2.1.3. Определения географического образа в методологическом контексте
ГО – это одно из наиболее важных, на наш взгляд, фундаментальных понятий для современной культурологии. Современная культурология быстро расширяет спектр, а также типы привлекаемых для научного исследования информации и знаний – как за счет углубления и совершенствования собственных моделей, так и за счет заимствования и переработки наиболее интересных с культурологической точки зрения моделей из смежных, естественных и гуманитарных наук. Главный смысл подобного концептуального развития – разработать наиболее эффективные, наиболее экономные в научном плане способы и методы «производства», создания нового культурологического знания.
ГО – это устойчивые пространственные представления, которые формируются в различных сферах кулътуры в резулътате какой-либо человеческой деятелъности (как на бытовом, так и на профессионалъном уровне). Они являются, как правило, компактными моделями определенного географического пространства (или географической реальности), созданными для более эффективного достижения какой-либо поставленной цели. В абсолютном приближении идеальный, или максимально эффективный ГО можно отождествить с географической реальностью. В действительности, однако, происходит постоянная трансформация – как самих ГО, так и их определенных сочетаний, или систем в связи с вариабельностью социокультурных контекстов и с изменениями целей определенной человеческой деятельности и условий их осуществления.

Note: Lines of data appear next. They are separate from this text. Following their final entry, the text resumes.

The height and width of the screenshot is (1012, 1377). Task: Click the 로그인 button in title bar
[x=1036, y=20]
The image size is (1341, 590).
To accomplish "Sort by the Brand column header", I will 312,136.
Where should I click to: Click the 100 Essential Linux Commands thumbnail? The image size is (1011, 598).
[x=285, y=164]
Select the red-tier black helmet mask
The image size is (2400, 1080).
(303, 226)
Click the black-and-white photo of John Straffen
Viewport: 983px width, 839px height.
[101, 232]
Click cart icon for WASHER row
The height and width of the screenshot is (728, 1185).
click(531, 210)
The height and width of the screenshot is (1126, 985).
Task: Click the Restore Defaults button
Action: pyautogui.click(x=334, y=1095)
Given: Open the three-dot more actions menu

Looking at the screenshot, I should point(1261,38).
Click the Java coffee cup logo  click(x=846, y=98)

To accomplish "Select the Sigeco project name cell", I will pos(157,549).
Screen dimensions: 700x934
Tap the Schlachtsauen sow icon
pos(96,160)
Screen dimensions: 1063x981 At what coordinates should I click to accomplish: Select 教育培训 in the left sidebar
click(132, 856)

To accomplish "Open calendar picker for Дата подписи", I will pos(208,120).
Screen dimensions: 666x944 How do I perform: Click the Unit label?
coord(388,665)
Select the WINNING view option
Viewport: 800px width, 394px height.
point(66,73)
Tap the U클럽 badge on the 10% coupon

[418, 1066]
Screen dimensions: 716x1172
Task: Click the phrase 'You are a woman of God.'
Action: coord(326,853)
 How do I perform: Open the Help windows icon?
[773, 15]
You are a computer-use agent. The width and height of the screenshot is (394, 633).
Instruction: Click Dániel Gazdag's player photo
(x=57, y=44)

Создание ГО связано с процессами формализации и одновременно сжатия, концентрации определенных географических представлений в культуре, превращении их в «сгусток». В общем смысле, географический образ – это совокупность ярких, характерных сосредоточенных знаков, символов, ключевых представлений, описывающих какие-либо реальные пространства (территории, местности, регионы, страны, ландшафты и т. д.). Географические образы могут принимать различные формы, в зависимости от целей и задач, условий их создания, наконец, от самих создателей образов.
Необходимо отметить, что фундаментальные исследования понятия, модели и моделирования ГО создают предпосылки для развития новой междисциплинарной области науки на стыке культурологии, социокультурной антропологии и культурной географии – образной или имажинальной географии. Предметом имажинальной географии является изучение особенностей и закономерностей развития ГО в различных сферах культуры, а также их моделей. Другое возможное название этой области науки – геокультурология.
ГО возникает или конструируется в результате пересечения и взаимодействия различных географических или парагеографических понятий. К парагеографическим понятиям мы относим любые культурологические, историософские, политологические, экономические и т. д. понятия, включающие в себя мощные пространствогенные компоненты. Например, понятие скифов или скифской культуры обладает очевидным и мощным географическим базисом. Вновь созданный ГО является модификацией уже известных культурных и географических знаний и в то же время это – новое знание, которое в определенных целях иначе «сворачивает» географическое пространство. Это представление знаний в том смысле, в котором оно употребляется в теории искусственного интеллекта[253].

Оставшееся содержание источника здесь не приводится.